### [DOCUMENT PASSAGE]
:::::

We run a commercial cow/calf about 300 pairs and custom baling about 5/6000 bales a yr. So i guess we use our tractors a bit. I have a nh tl100 nh 5070 caseih 5230 and a new case ih maxxum 125 all 4x4 with loaders, been very happy with them all, and in march i thought a new mowing tractor would be good so i went and bought a m9540 kubota... the cheapest made tractor ive ever been in it has a 8 spd trans which is terrible for mowing the a/c sucks its bounces through the smoothest of fields. My two hired hands fight over who's not running it that day they and i would rather run the 1978 case 1070. But it does start and runs everyday all day it has 4/500 hrs on it already just not near the tractor cnh's are.


----------



## JD3430

Harrisfarms said:


> We run a commercial cow/calf about 300 pairs and custom baling about 5/6000 bales a yr. So i guess we use our tractors a bit. I have a nh tl100 nh 5070 caseih 5230 and a new case ih maxxum 125 all 4x4 with loaders, been very happy with them all, and in march i thought a new mowing tractor would be good so i went and bought a m9540 kubota... the cheapest made tractor ive ever been in it has a 8 spd trans which is terrible for mowing the a/c sucks its bounces through the smoothest of fields. My two hired hands fight over who's not running it that day they and i would rather run the 1978 case 1070. But it does start and runs everyday all day it has 4/500 hrs on it already just not near the tractor cnh's are.

:::::

### [DATASET RECORDS]

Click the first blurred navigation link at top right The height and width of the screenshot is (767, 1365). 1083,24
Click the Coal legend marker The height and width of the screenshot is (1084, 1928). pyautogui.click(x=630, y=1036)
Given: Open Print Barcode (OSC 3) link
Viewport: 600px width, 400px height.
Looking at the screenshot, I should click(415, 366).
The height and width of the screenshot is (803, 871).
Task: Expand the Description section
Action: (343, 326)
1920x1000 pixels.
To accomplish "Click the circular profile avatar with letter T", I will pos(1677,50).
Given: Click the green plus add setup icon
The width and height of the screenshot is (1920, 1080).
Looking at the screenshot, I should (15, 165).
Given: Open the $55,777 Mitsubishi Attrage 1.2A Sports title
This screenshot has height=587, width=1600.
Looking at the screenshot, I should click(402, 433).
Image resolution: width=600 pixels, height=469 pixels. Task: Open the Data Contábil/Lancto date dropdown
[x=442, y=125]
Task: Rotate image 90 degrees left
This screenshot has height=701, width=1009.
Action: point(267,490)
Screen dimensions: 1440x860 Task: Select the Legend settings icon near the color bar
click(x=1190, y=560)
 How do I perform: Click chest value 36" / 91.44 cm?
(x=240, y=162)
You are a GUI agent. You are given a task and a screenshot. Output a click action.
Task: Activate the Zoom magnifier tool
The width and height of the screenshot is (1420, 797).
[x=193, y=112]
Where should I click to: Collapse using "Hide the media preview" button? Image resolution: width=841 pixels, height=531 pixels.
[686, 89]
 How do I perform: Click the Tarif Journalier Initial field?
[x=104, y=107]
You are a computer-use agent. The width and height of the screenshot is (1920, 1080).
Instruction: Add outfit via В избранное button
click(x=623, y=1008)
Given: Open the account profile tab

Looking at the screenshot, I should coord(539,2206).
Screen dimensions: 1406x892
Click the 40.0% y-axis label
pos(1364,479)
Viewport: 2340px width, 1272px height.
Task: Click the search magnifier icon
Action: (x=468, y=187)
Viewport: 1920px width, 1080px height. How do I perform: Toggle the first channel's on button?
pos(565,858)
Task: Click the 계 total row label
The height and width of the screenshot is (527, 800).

:::::

### [EXERCISE 1]
Name every tractor model that appears in the first post of the forum thread about the Kubota mowing tractor.
### [EXERCISE 2]
Write the next part of the forum thread about the Kubota mowing tractor, starting after the quoted post.

### [ANSWER 1]
- nh tl100
- nh 5070
- caseih 5230
- case ih maxxum 125
- m9540 kubota
- 1978 case 1070

### [ANSWER 2]
Those are a more expensive brand of tractor, so you're right, Kubota is not comparable to CIH. When I was buying this winter, CIH was $15,000 more on a 125hp tractor. You get more tractor, but it costs 20% more, too. I was able to get a tractor and a disc mower for almost the same price as a new CNH tractor. I got a great deal on a 100 hr rental return "new" tractor, so I got a great deal I couldn't pass on.

Also, your 9540 is equipped with the base model transmission. 
There is a hydraulic shuttle 12 speed and 24 speed transmission available.
I agree the 8 speed hyd shuttle on my 7040 could use a few more gears. I couldn't get the 12 speed in my 7040. The gap between 2-3 for raking and 3-4 for mowing either too slow or too fast. 16 speed on my M-126 is fine for hay work.

AC isn't the strongest, but mine gets the job done. Needs more distribution vents in more places.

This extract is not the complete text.